Pursuant to Section 13 or 15(d) of The

Securities Exchange Act of 1934

Date of Report (Date of earliest event reported): August 1, 2012

 

 

CRESTWOOD MIDSTREAM PARTNERS LP

(Exact name of registrant as specified in charter)

 

 

 

Delaware   001-33631   56-2639586

(State of Incorporation

or Organization)

 

(Commission

File Number)

 

(IRS Employer

Identification No.)

 

  700 Louisiana Street, Suite 2060  
  Houston, TX   77002
  (Address of principal executive offices)   (Zip Code)

(832) 519-2200

(Registrant’s telephone number, including area code)

(Former name or former address, if changed since last report)

 

 

Check the appropriate box below if the Form 8-K filing is intended to simultaneously satisfy the filing obligation of the registrant under any of the following provisions:

 

¨ Written communications pursuant to Rule 425 under the Securities Act (17 CFR 230.425)

 

¨ Soliciting material pursuant to Rule 14a-12 under the Exchange Act (17 CFR 240.14a-12)

 

¨ Pre-commencement communications pursuant to Rule 14d-2(b) under the Exchange Act (17 CFR 240.14d-2(b))

 

¨ Pre-commencement communications pursuant to Rule 13e-4(c) under the Exchange Act (17 CFR 240.13e-4(c))

 

 

 


Item 5.02 Departure of Directors or Certain Officers; Election of Directors; Appointment of Certain Officers; Compensatory Arrangements of Certain Officers.

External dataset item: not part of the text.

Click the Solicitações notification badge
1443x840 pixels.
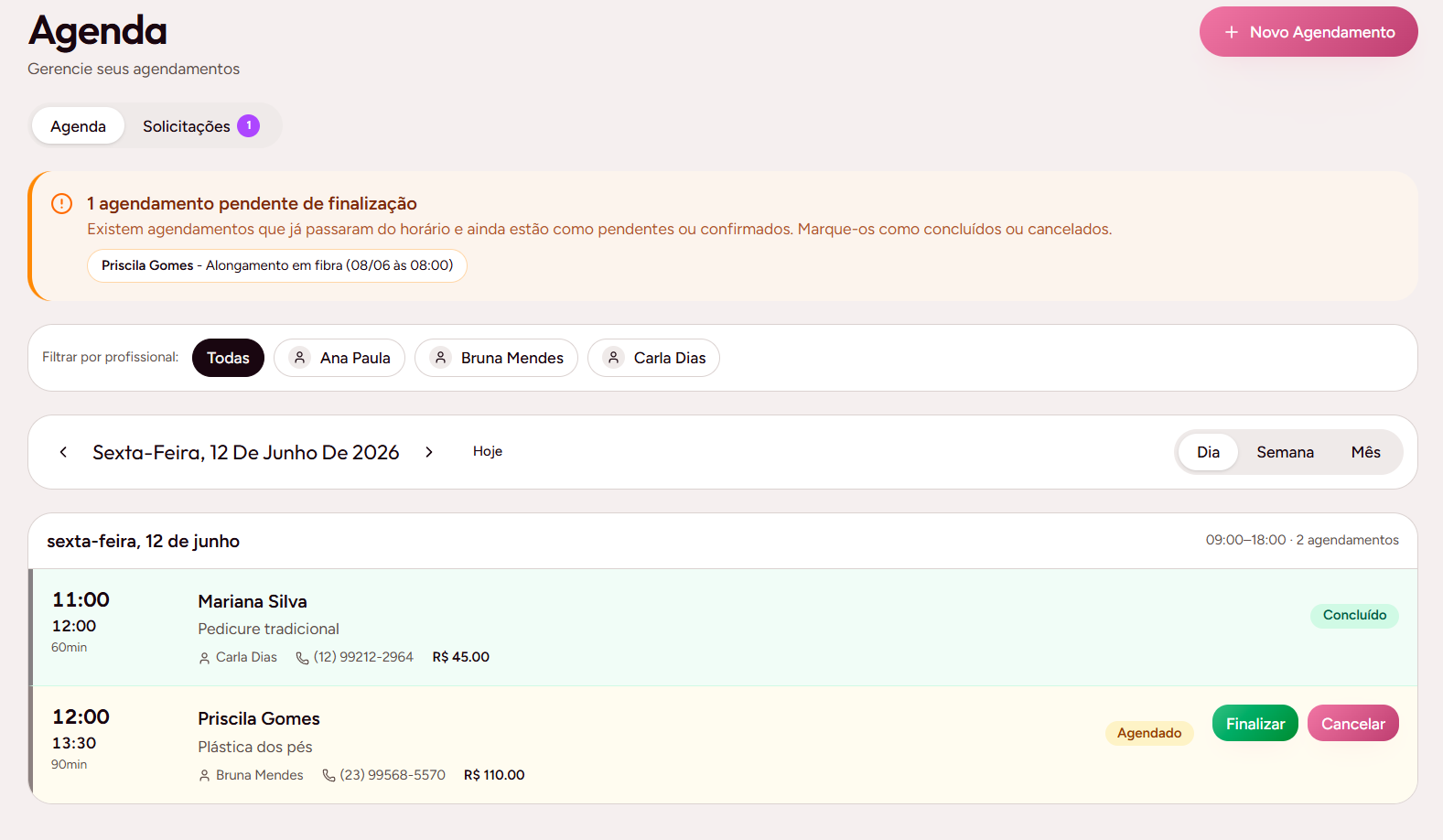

On August 1, 2012, Crestwood Gas Services GP LLC (the “General Partner”), the general partner of Crestwood Midstream Partners LP (the “Partnership”) appointed Vanessa Gomez LaGatta to serve on the Board of Directors of the General Partner (the “Board”) effective as of August 1, 2012. Ms. Gomez LaGatta is replacing John E. Hinton who resigned from the Board effective July 2, 2012. Ms. Gomez LaGatta, age 35, has served as the Vice President, Treasurer for Quicksilver Resources, Inc. (“Quicksilver”) since September 2009. Ms. Gomez LaGatta also served as Vice President, Treasurer of the General Partner (formerly known as Quicksilver Gas Services GP LLC) from September 2009 to October 2010. From 2001 until joining Quicksilver, she served in several positions with Credit Suisse’s corporate and investment banking division.

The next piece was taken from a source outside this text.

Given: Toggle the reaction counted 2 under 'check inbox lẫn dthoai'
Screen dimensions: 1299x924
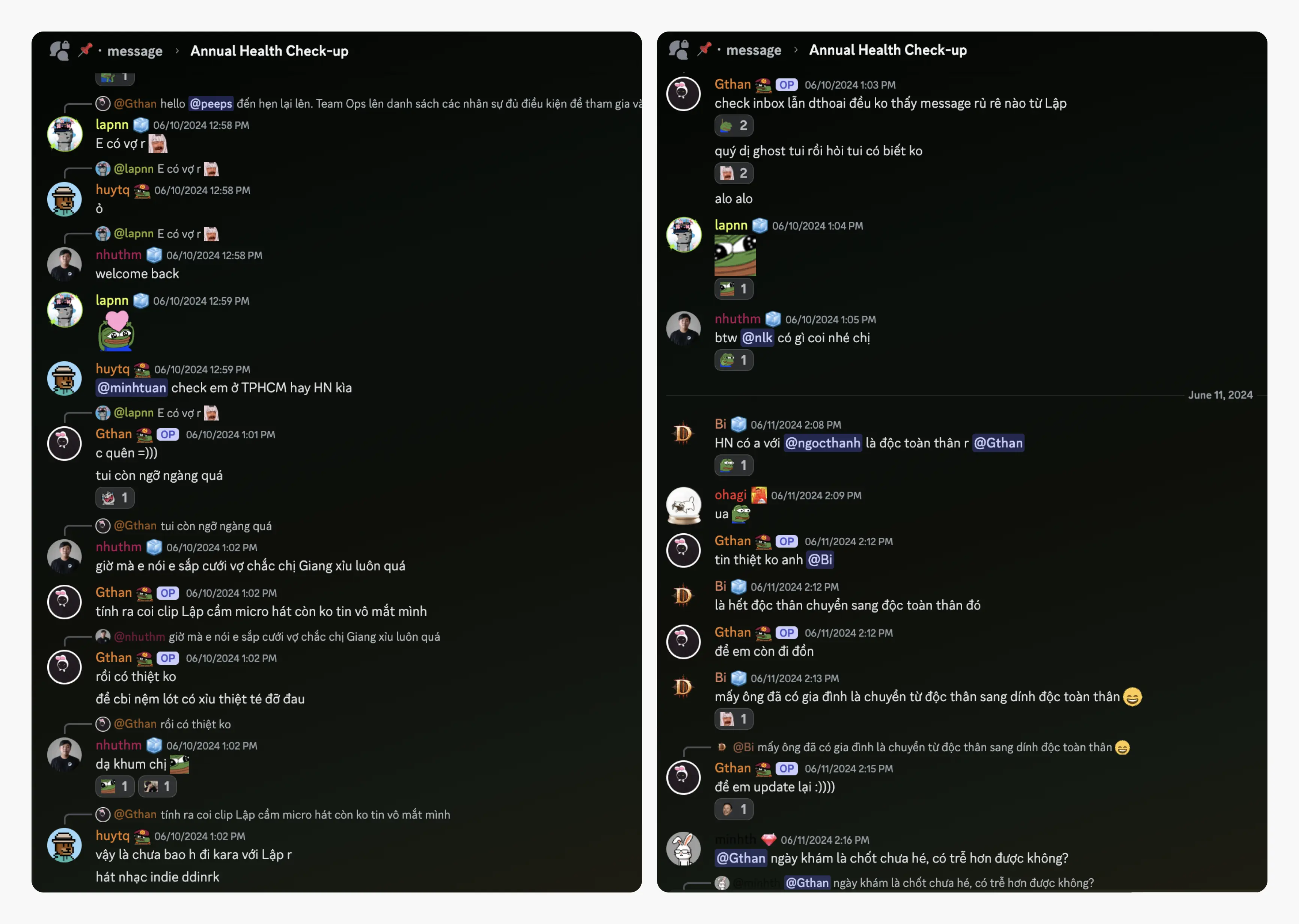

Ms. Gomez LaGatta will be Quicksilver’s designee to the Board. Under the terms of the agreement governing the sale of all of Quicksilver’s interest in the Partnership to Crestwood Holdings Partners, LLC on October 1, 2010, Quicksilver is entitled to appoint a director to the Board until the later of the second anniversary of the closing and such time as Quicksilver generates less than 50% of the Partnership’s consolidated revenue in any fiscal year. Ms. Gomez LaGatta was selected due to her experience and her knowledge of the energy industry and Quicksilver, the Partnership’s largest customer.

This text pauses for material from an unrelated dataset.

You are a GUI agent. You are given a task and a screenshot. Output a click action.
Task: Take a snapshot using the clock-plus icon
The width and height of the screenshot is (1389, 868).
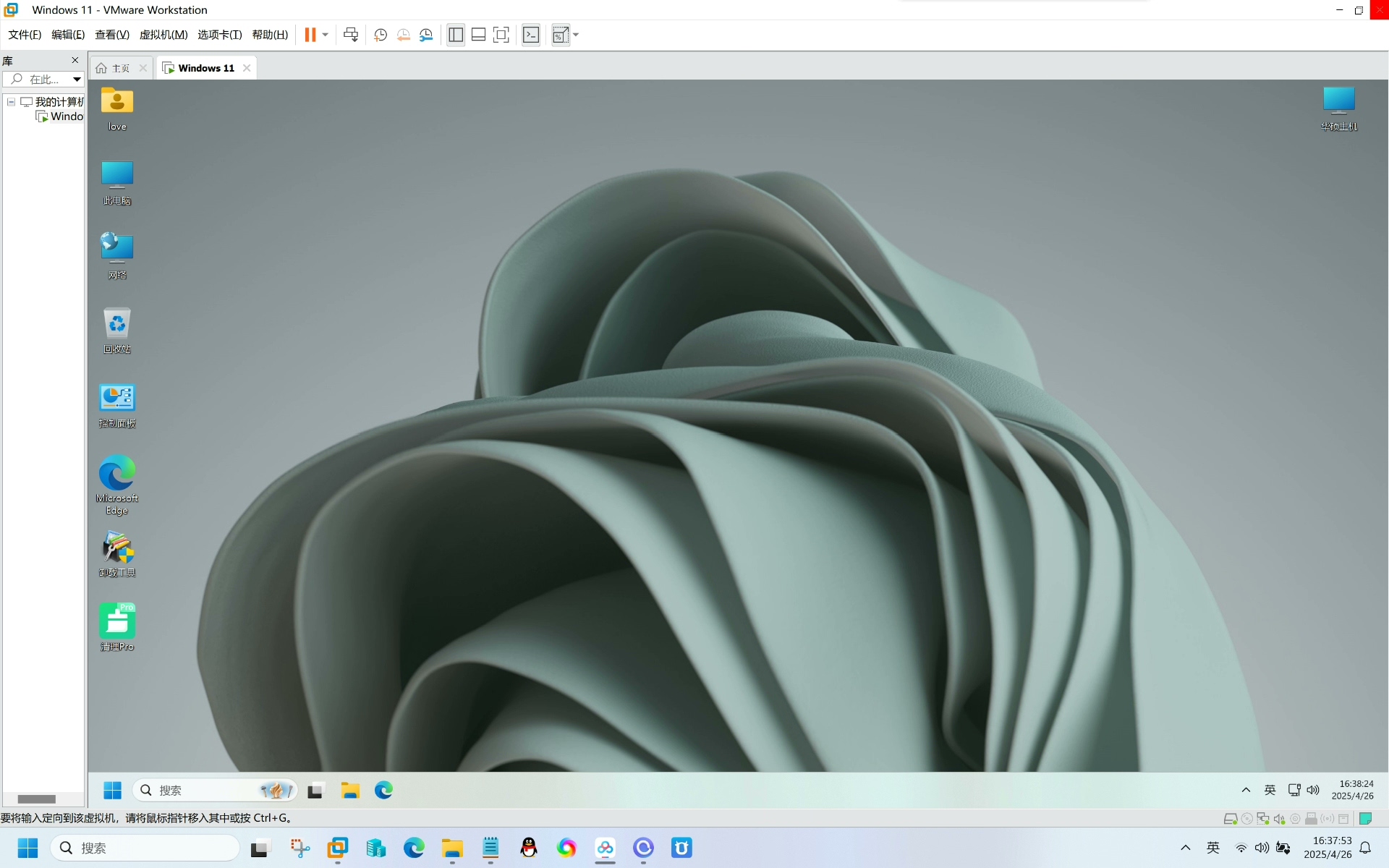pos(381,35)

As a member of the Board, Ms. Gomez LaGatta will receive the equity portion of the non-employee director compensation issued under the Fourth Amended and Restated Crestwood Midstream Partners LP 2007 Equity Plan as described in the Partnership’s Current Report on Form 8-K filed on May 15, 2012. The Partnership intends to enter into its standard form of indemnity agreement with Ms. Gomez LaGatta.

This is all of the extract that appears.